#### [Data to process]
□ □ □
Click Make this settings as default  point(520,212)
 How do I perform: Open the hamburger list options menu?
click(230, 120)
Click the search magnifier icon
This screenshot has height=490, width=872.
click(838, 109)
□ □ □
Rewrite the records above with "hamburger" replaced by "navigation", leaving everything else unchanged.

Click Make this settings as default  point(520,212)
 How do I perform: Open the navigation list options menu?
click(230, 120)
Click the search magnifier icon
This screenshot has height=490, width=872.
click(838, 109)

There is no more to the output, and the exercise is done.